The donation came from the Darla C. Ellis Memorial Fund, set up in memory of the former Falls Church school teacher and counselor. Ellis passed away in 2017 and wanted a portion of her estate to benefit young people in Northern Virginia.
The attorney working on that portion, Lamya Moosa, connected with Courtney McCarthy, a local attorney who serves on the board of Arlington’s Friends of Argus and Aurora Houses. Argus House and Aurora House are community group homes for at-risk teens, providing various support services to address underlying family or psychological issues.
After a few discussions, including meetings with Conklin and his team, the attorneys agreed that supporting the mentoring program would be a perfect fulfillment of Ellis’ desire.
The generosity didn’t stop there
Those same conversations revealed another great opportunity to help kids in need.
For the last 14 years, Robert “Tito” Vilchez has organized a day-long soccer tournament to show teenage boys and girls alternatives to becoming involved with area gangs. The program focuses on reaching adolescents who are more likely to face pressure to join in gang activity. It uses soccer because of the broad appeal of the sport worldwide, but especially in the Latin American countries from which many of these teens and their families emigrated.
“We started this program in 2005 because we saw the return of gang activity in our area and knew we had to do something to give these kids an alternative path,” Vilchez said.
At the same time the R.I.S.E team learned of its gift, Vilchez learned that one for $10,000 was coming to support the soccer tournament.
The tournament reaches about 100 players a year, 10 each on 10 teams, and takes place at Washington-Lee High School, Vilchez’s alma mater. In addition to the daylong physical and competitive challenge, the tournament conveys positive messages to players and creates a sense of camaraderie and community. It also helps players meet and form connections with peers, and, in some cases, can help players form connections with other resources.
Vilchez highlighted an example from last year of a participant who had just moved to Arlington. During the tournament, Vilchez learned that the player didn’t know what school he was supposed to attend that coming fall. After helping him figure it out, Vilchez introduced the player to the school’s sports coaches. Today, the player starts on the school’s varsity soccer team and is on the honor roll.

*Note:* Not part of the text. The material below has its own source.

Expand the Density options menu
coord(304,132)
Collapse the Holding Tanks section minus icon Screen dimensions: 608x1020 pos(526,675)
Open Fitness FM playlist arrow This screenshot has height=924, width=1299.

“This program is all about making connections — with peers, with positive role models, with County services and other opportunities for these players and their families to make a better life for themselves,” Vilchez said.

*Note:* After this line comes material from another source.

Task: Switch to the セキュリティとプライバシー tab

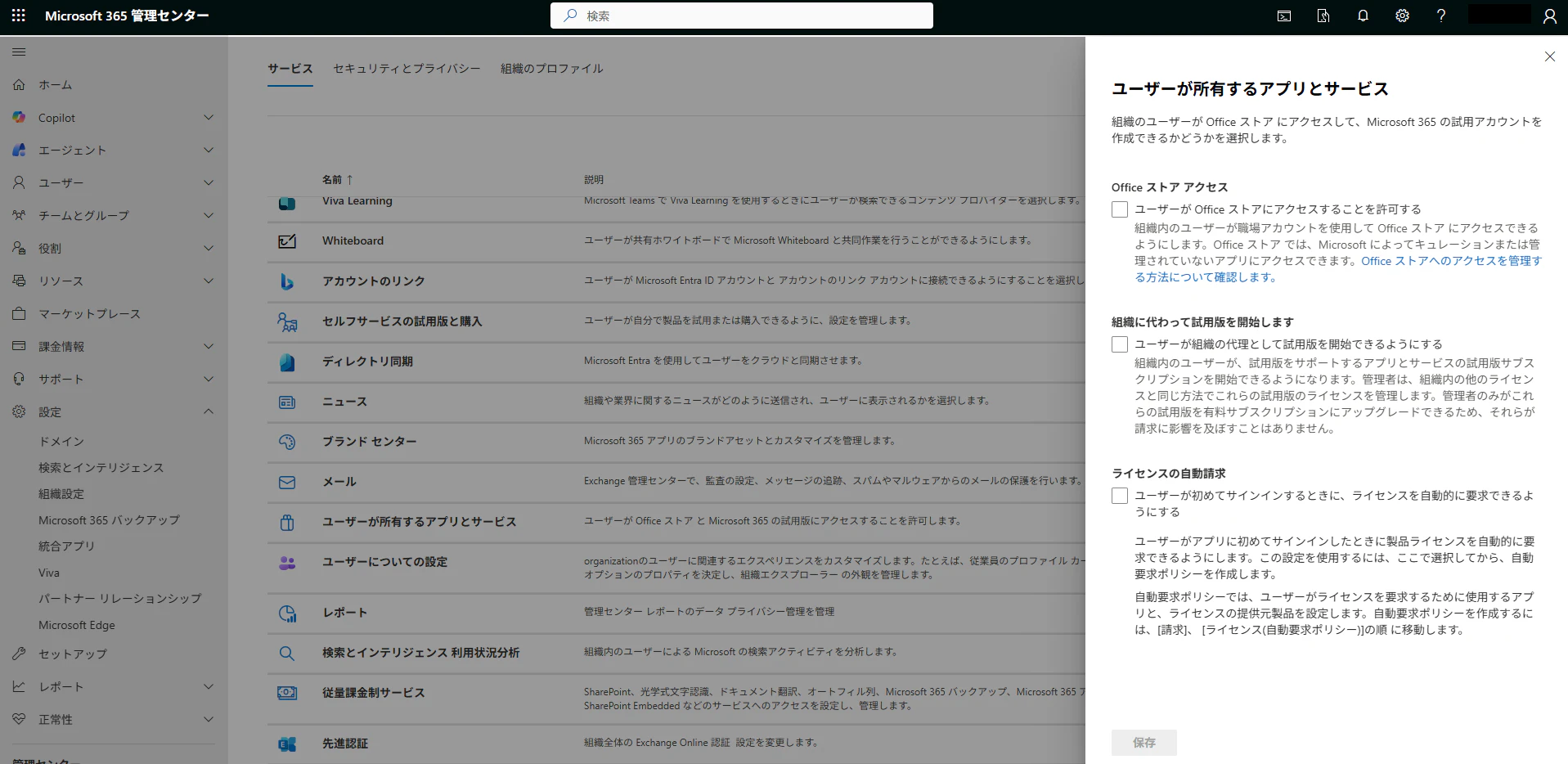Action: click(405, 69)
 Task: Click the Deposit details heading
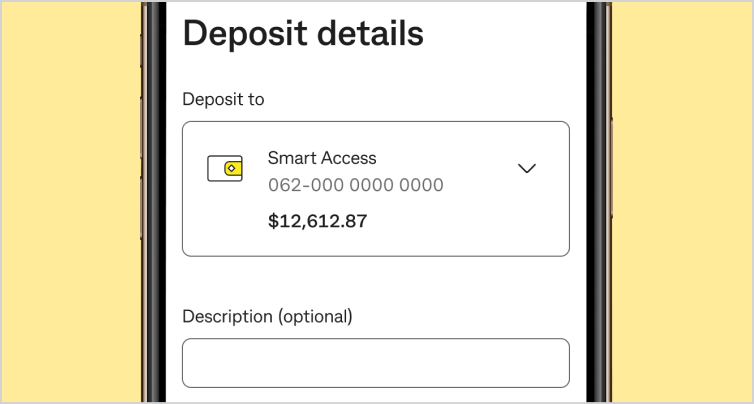[x=303, y=33]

Like the R.I.S.E. program, the annual soccer tournament relies heavily on volunteers. Vilchez says it takes 40-50 people to pull off the daylong tournament, along with donated money and resources from individuals and businesses.
What they’ll be able to do with the money
According to those who work on the programs, the unexpected donation is game-changing because it provides a renewed assurance that the programs will be able to continue.
For R.I.S.E., the donation will allow for a few more special activities throughout the year, like one or two trips to sporting or enrichment events, or maybe even some college visits that require an overnight stay. For the soccer tournament, the donation will enable organizers to provide more ways to recognize individual players, provide more snacks and refreshments and help further build the awareness and popularity of the tournament.
But the donation doesn’t dramatically change the fundraising picture for either group.
“We won’t stop fundraising,” Vilchez said. “This is part of the community now. People look forward to supporting this program, and that’s what makes it so successful — the individuals and business owners in the Arlington community.”
Coffman and O’Donnell agreed, and said what makes the mentoring program so successful are the volunteers who give their time to be part of the kids’ lives.
“Our volunteers are wonderful. They have so much energy and are so committed and caring,” Coffman said. “We could really use more people like that. Our volunteers truly make a difference in our community.”